Taste the Air-Chilled Difference®

Chopped Chicken Salad With Herbed Dressing

by , Cooking Teacher & Author, San Diego, California

Chopped Chicken Salad With Herbed Dressing
Easy Recipe

Serves 4 to 6

Everything in this salad should be bite-size so that no one has to cut anything on their plate. Romaine is best in this salad, since it can stand up to the other ingredients while field greens will get lost.

    • Herbed Dressing & Marinade
    • 1 1/3 cups extra virgin olive oil
    • 1/3 cup red wine vinegar
    • 2 tablespoons fresh lemon juice
    • 3 cloves garlic, minced
    • 1 teaspoon dried Greek oregano
    • ½ teaspoon dried basil
    • 1 ½ teaspoons salt
    • 1 teaspoon freshly ground black pepper

    In a mixing bowl, whisk together the oil, vinegar, lemon juice, garlic, oregano, basil, salt and pepper.

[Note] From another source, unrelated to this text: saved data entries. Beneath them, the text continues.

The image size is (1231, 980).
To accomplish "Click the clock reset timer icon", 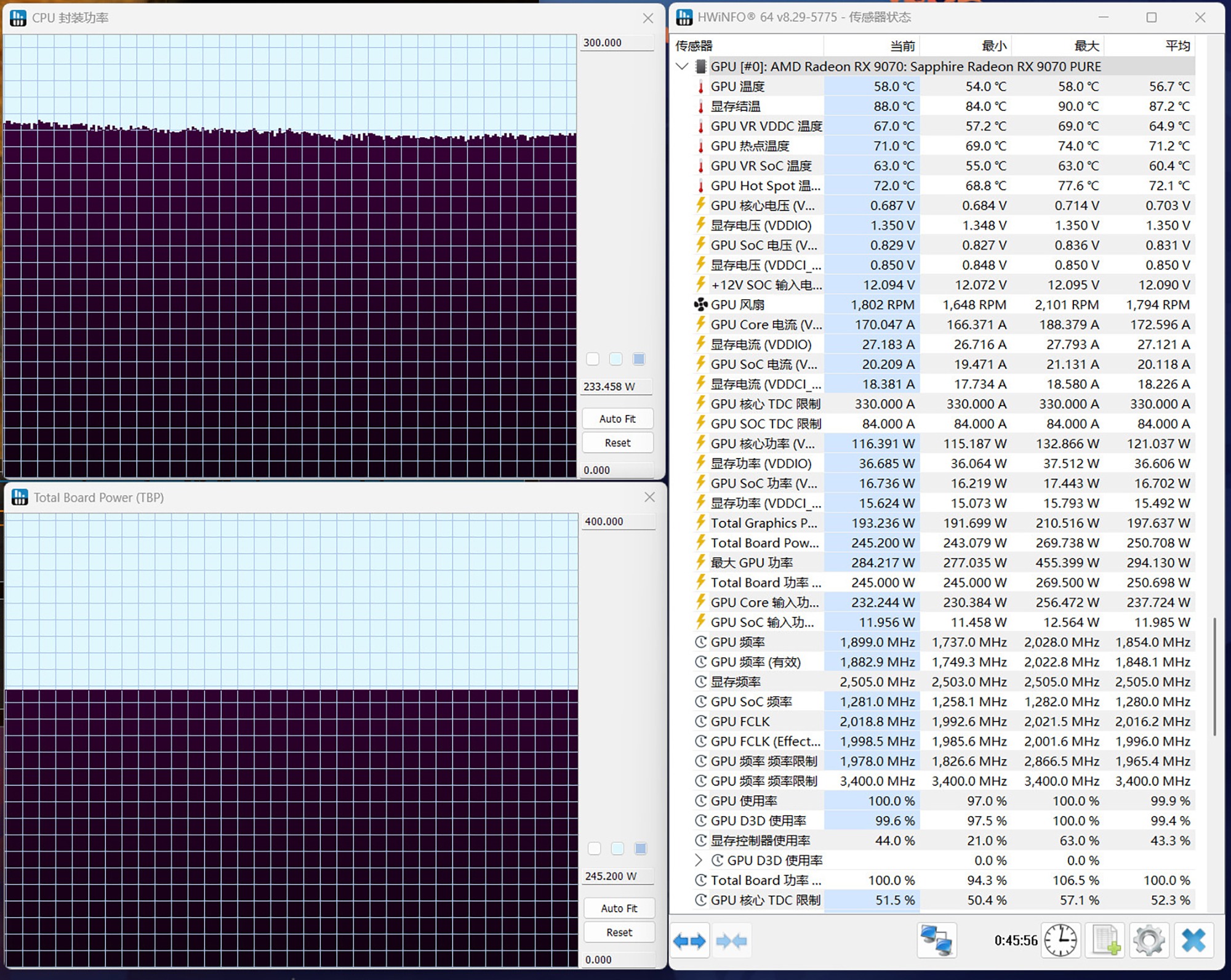I will [x=1061, y=941].
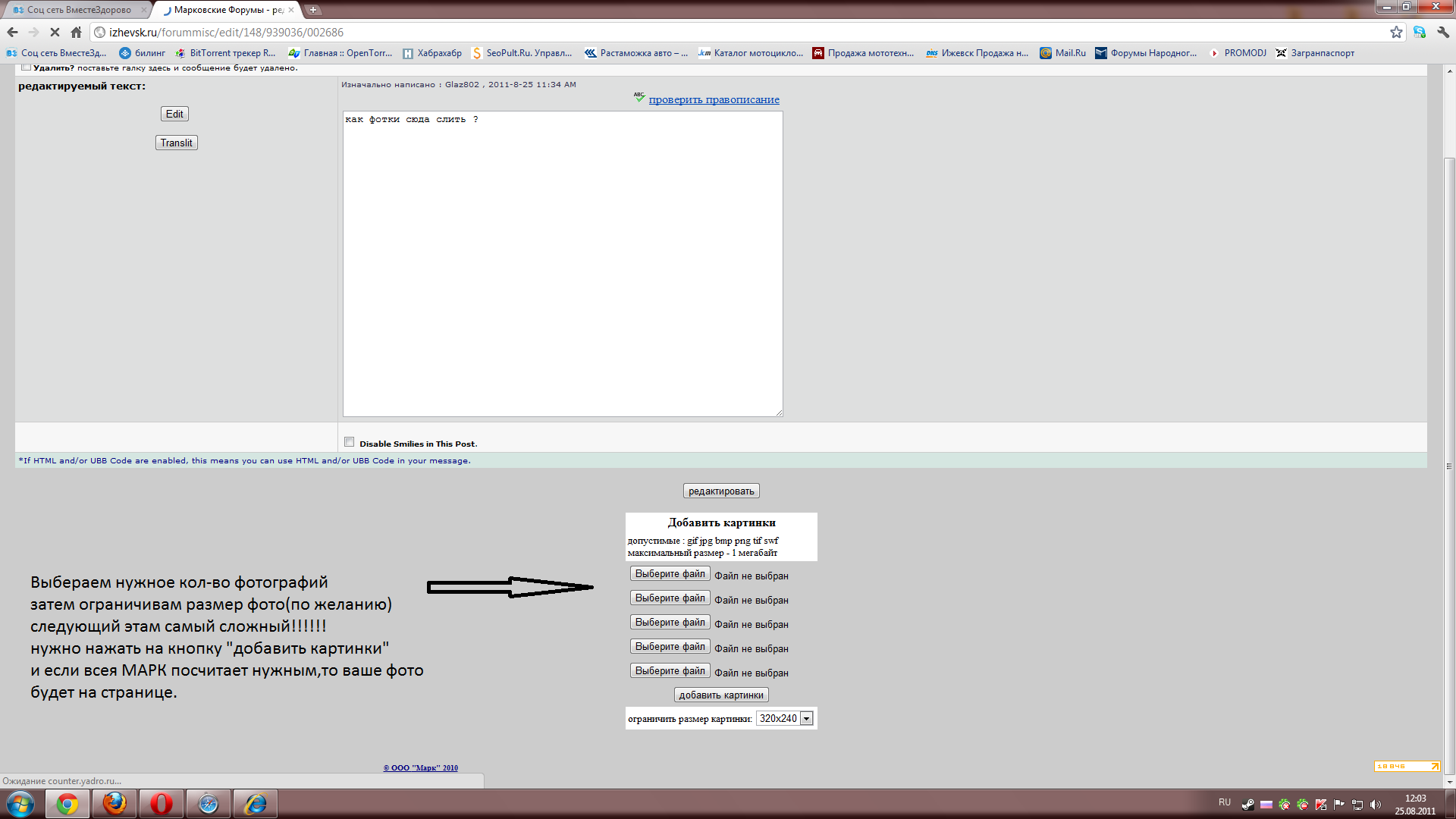Open Opera from the taskbar

point(161,803)
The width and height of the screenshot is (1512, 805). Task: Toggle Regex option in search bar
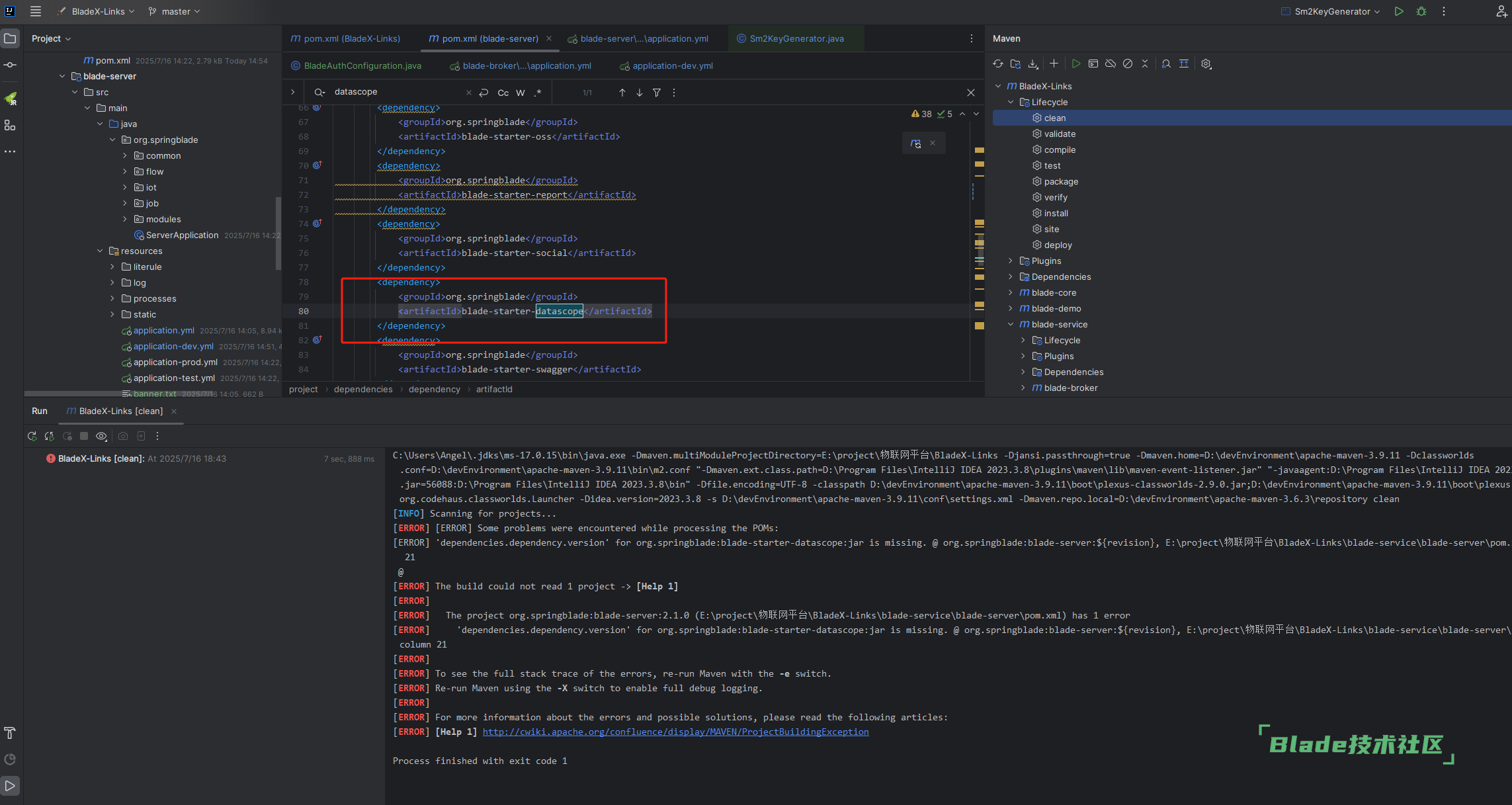[538, 93]
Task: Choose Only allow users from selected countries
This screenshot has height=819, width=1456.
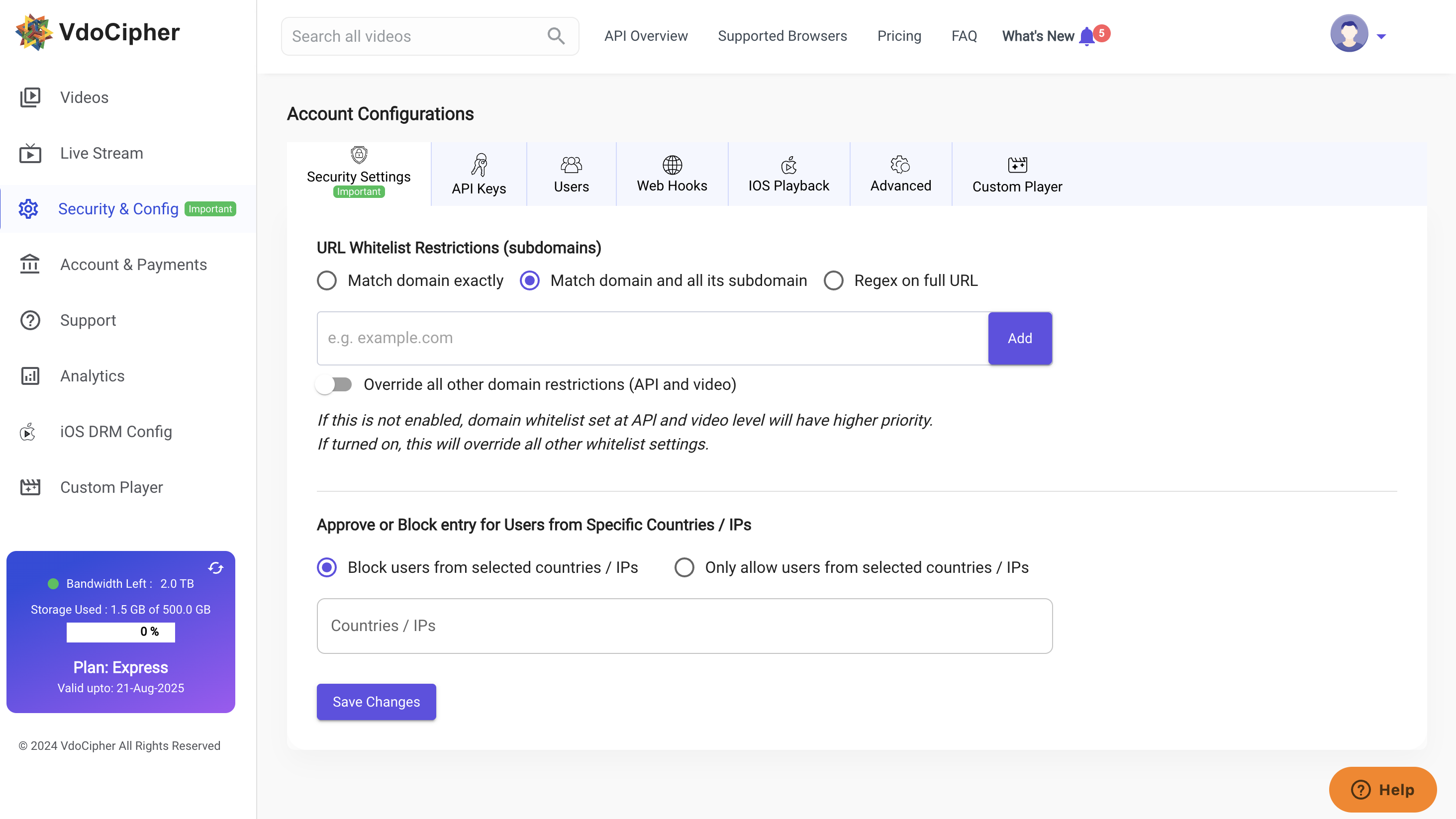Action: 684,567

    Measure out 1 cup for the marinade; refrigerate the remaining dressing for up to 3 days.

      In a 1 gallon zipper top plastic bag, combine the chicken with the marinade, seal the bag, and refrigerate for at least 2 hours, or up to 6 hours.

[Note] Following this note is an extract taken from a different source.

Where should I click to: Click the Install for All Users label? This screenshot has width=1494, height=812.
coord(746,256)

      Preheat the grill or a grill pan for 10 minutes, drain the chicken from the marinade, and discard the marinade.

      Grill the chicken for 3 to 4 minutes on each side, until cooked through. Remove from the grill and allow to rest for 10 minutes. Cut the chicken into bite-sized pieces. The cooked chicken can be refrigerated for up to 3 days.

        • To Assemble The Salad
        • 2 heads romaine lettuce, washed, spun dry, and cut into bite-sized pieces
        • 1 European cucumber, finely diced
        • ½ cup red onion, finely chopped
        • 1 cup cherry or pear tomatoes, cut in half if large
        • ½ cup pitted Kalamata olives
        • 1 ½ cups shredded Parmigiano Reggiano cheese
        • Herbed dressing (see preceding recipe)
        • Grilled chopped chicken (see preceding recipe)

        In a large salad bowl, arrange the lettuce, cucumber, onion, tomatoes, one cup of the cheese and the chicken.

        Toss the salad with some of the dressing until the pieces are lightly coated.

        Plate the salad, drizzle each serving with a bit more dressing if needed, and garnish individual portions with the remaining cheese.

        Variations: Feel free to substitute your favorite Mediterranean cheese here. Feta works nicely, as well as Italian Fontina and Asiago.

        Pairing: Crisp with a bit of fruit to balance all the flavors in the dish.